**ABOUT THIS EXERCISE**
Return the listing below exactly, with the pictures dropped.

....

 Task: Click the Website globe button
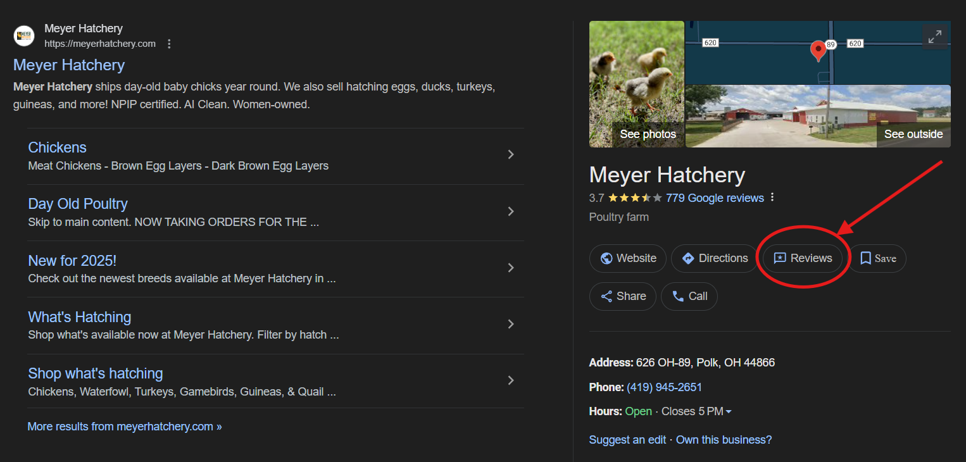[627, 258]
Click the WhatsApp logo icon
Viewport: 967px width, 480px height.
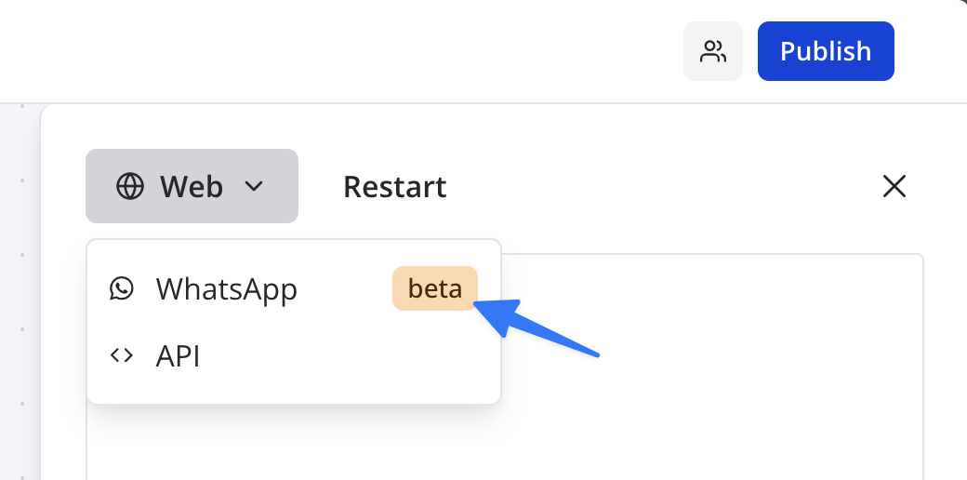coord(122,288)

....

**SOLUTION**
 Task: Click the Website globe button
[627, 258]
Click the WhatsApp logo icon
Viewport: 967px width, 480px height.
coord(122,288)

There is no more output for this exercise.